In The Face Of Uncertainty
Hugh Hewitt > Blog
Sunday, October 19, 2025
The article linked here is about the swine flu of 2009 as a “dry run” for the covid lockdowns. It is not entirely unreasonable, while at the same time being a bit too conspiratorial and overwrought. Nonetheless, it contains one of the greatest summations for what happened I have ever encountered – “…an unprecedented response was justified due to the unprecedented uncertainty of an invisible threat….” Everything I have or am reading indicates this to be the case – that we acted out of uncertainty and ignorance, not knowledge and assuredness. This insight is less about science and more about character.
In many ways, how one’s life proceeds is dictated by one’s risk tolerance level. Those with high risk tolerance end up as entrepreneurs. (Those with very high tolerance end up as serial entrepreneurs, mounting failures like peanut shells in a bar.) Those with low risk tolerance, at least until the Trump administration, end up with civil service jobs.
From the Census Bureau, “Nearly six in 10 young adults live within 10 miles of where they grew up, and eight in 10 live within 100 miles, according to a new study by researchers at the U.S. Census Bureau and Harvard University.” It would seem most people are more risk averse than they are risk tolerant. And yet this is a nation founded on risk tolerance – originally settled by people that went far, far from home at far greater risk than such a move would entail these days. It would seem risk tolerance is not genetic, at least not through too many generations.

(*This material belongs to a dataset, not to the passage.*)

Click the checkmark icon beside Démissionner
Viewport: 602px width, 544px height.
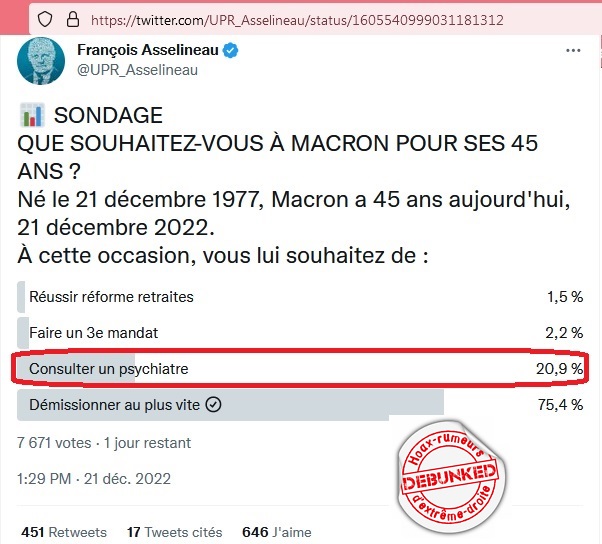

We have seen, in the case of covid, what extreme risk averseness can produce and its not a pretty picture. It would seem it would behoove us to promote at least some level of risk tolerance. It also seems a good place to start would be to ask what has changed in the nation such that risk tolerance has decreased as the generations have proceeded.

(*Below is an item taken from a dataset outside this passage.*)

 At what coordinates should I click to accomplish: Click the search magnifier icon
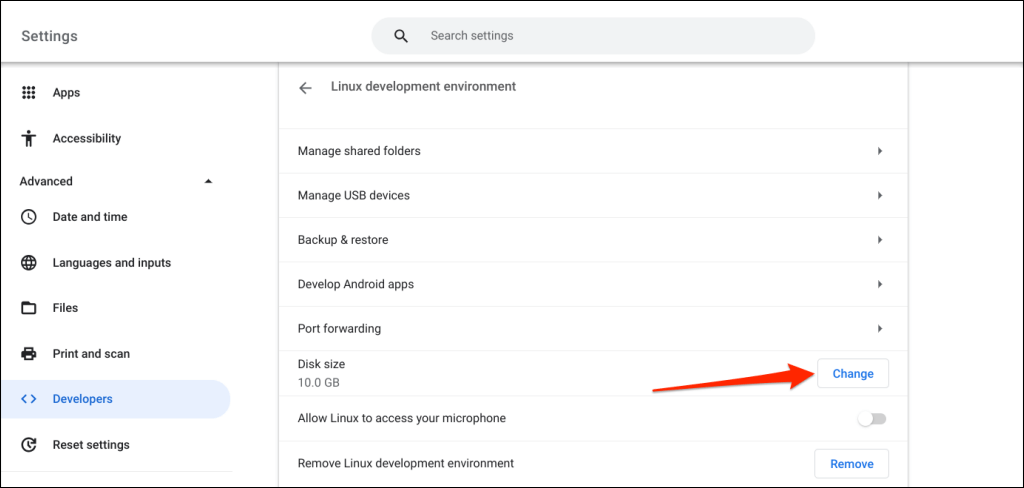coord(401,36)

My answer is simple. We have lost faith in ourselves which proceeds from faith in the Almighty. Proverbs, “The wicked flee when no one is pursuing,
But the righteous are bold as a lion.” It would seem risk tolerance is born of righteousness – or at least our presumption of righteousness. Christ came along later and taught that none of us are truly righteous, but that He can make us so. Which brings me to this from the letter to the church among the Jews:
Make sure that your character is free from the love of money, being content with what you have; for He Himself has said, “I will never desert you, nor will I ever abandon you,” so that we confidently say,
“The Lord is my helper, I will not be afraid.
What will man do to me?”
Interesting – desire for material things stands in the way of sufficient reliance on God to produce risk tolerance. (The internet and the “virtual world” it creates is most definitely material.) I also find the phrase “What will man do to me?’ fascinating. Covid wasn’t a fear of men, it was a fear of the unseen and the invisible. But then isn’t that God’s department? Elsewhere in Proverbs:
Trust in the Lord with all your heart
And do not lean on your own understanding.
So all of this raises an interesting question for me. It seems undeniable that young people are turning back to faith, and specifically faith in Jesus Christ. What kind of faith are we going to offer them? One that is bold and risk tolerant or one that cowers in fear from a germ? Both will save their souls, but only one will preserve the nation, our culture and our society.